Exactly as they appear below, repeat the lines from the one with "This screenshot has" through the one with "Task: Click the Discord". Drop every picture.

^^^^^^^^

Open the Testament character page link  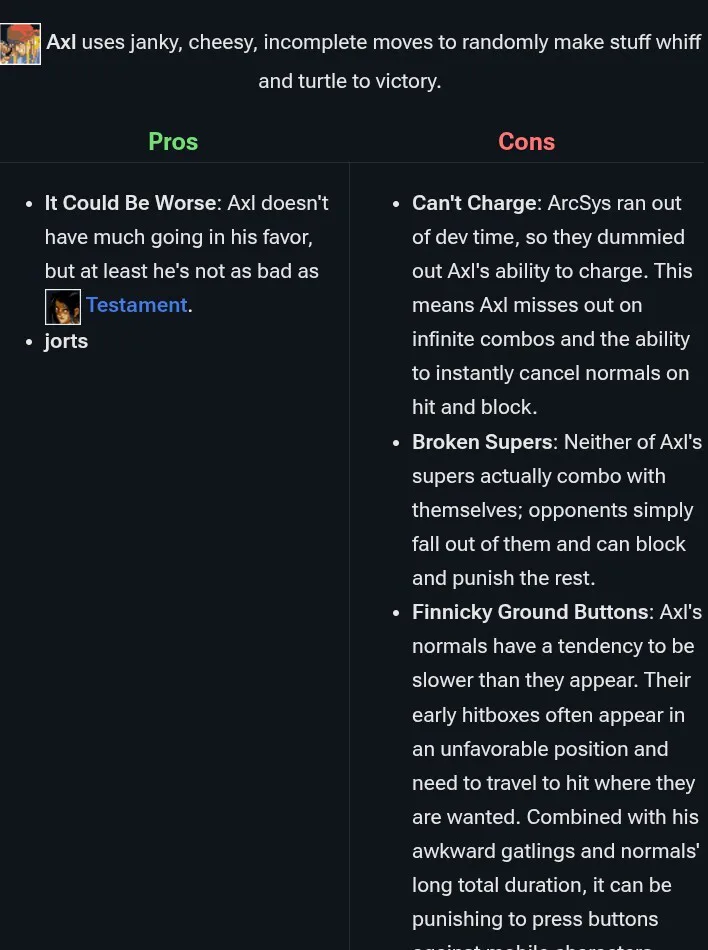tap(136, 305)
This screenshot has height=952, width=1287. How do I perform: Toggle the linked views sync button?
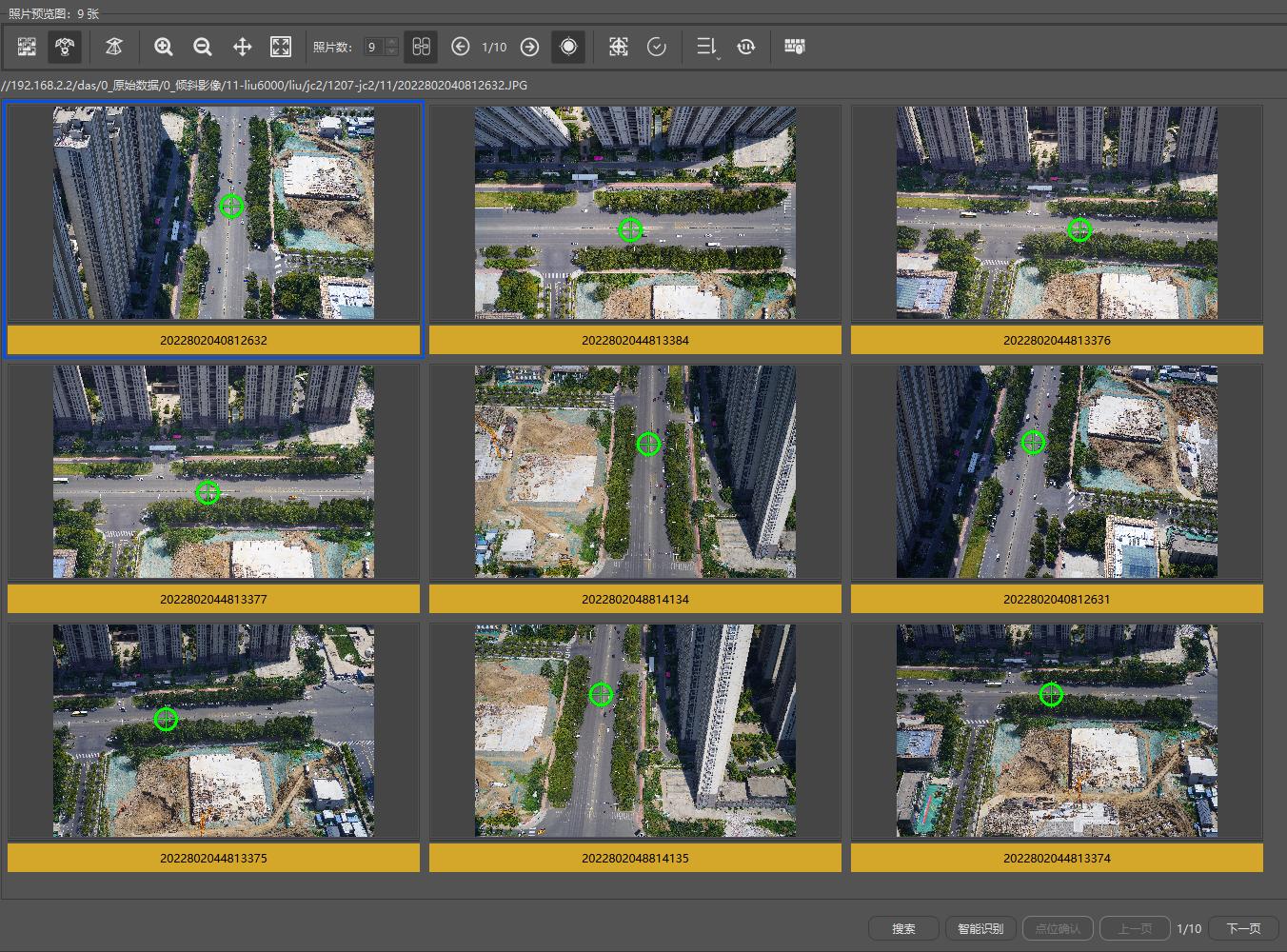(x=421, y=47)
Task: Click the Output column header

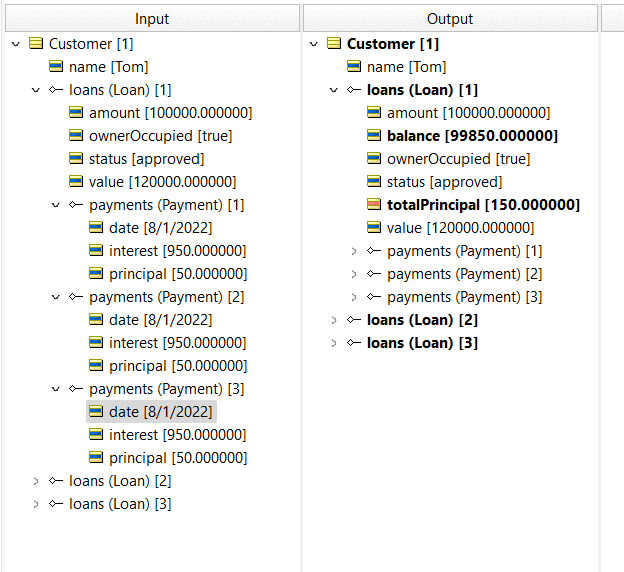Action: [x=450, y=18]
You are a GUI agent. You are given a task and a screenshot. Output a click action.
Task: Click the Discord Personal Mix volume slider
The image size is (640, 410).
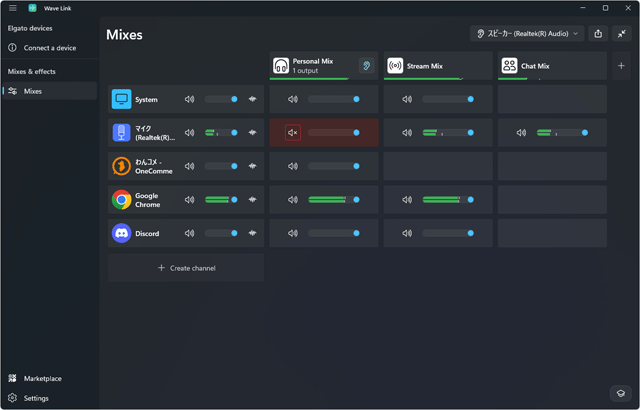[333, 233]
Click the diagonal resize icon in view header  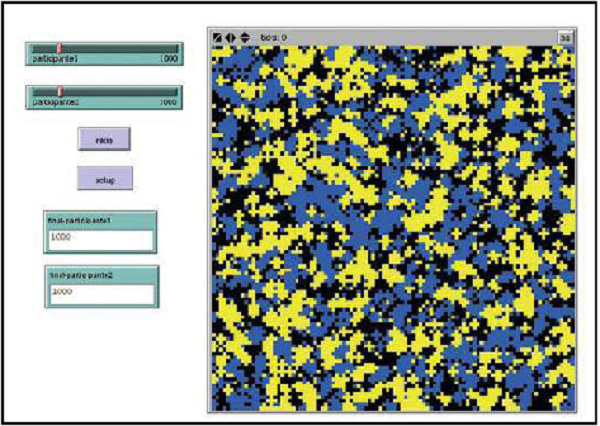click(x=218, y=37)
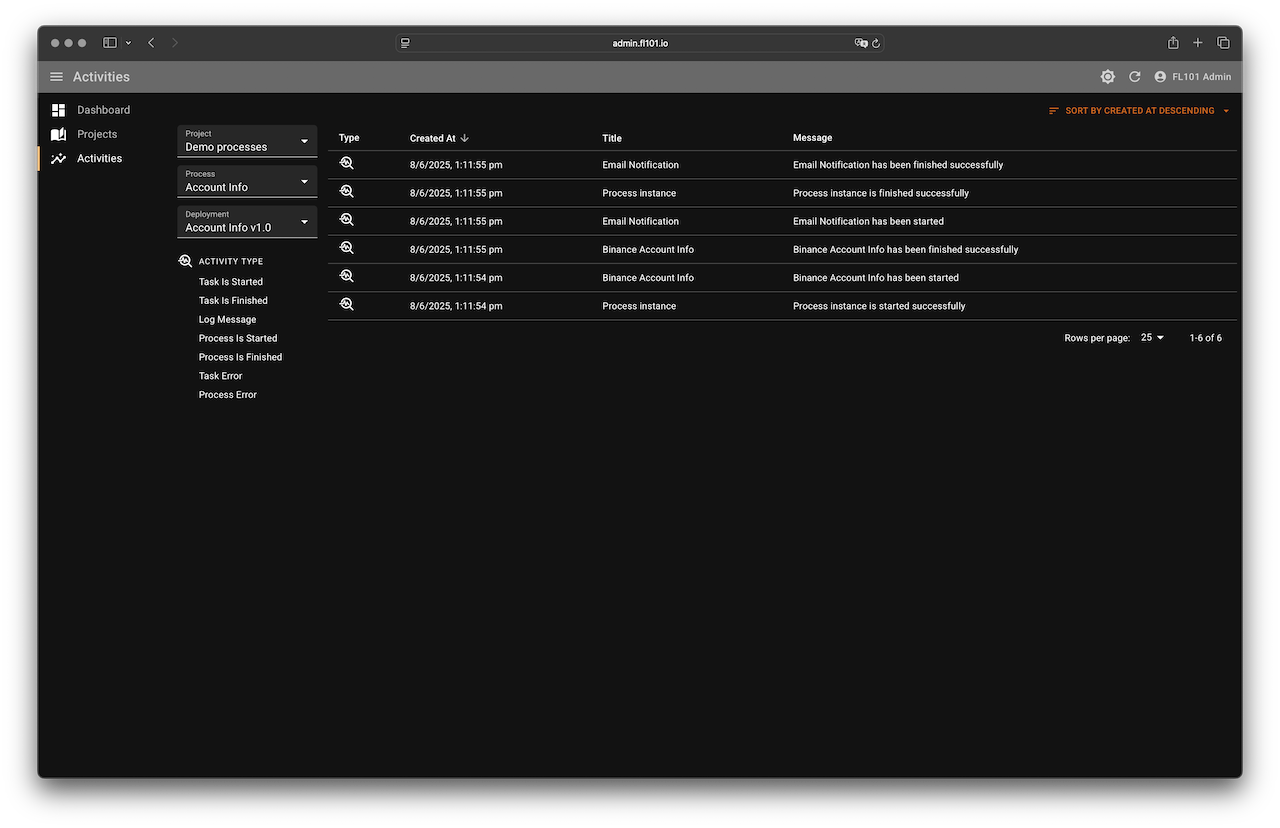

^^^^^^^^

### [Result for this exercise]
This screenshot has height=952, width=1287. How do I perform: Toggle the linked views sync button?
(x=421, y=47)
Task: Click the Output column header

Action: [x=450, y=18]
You are a GUI agent. You are given a task and a screenshot. Output a click action.
Task: Click the Discord Personal Mix volume slider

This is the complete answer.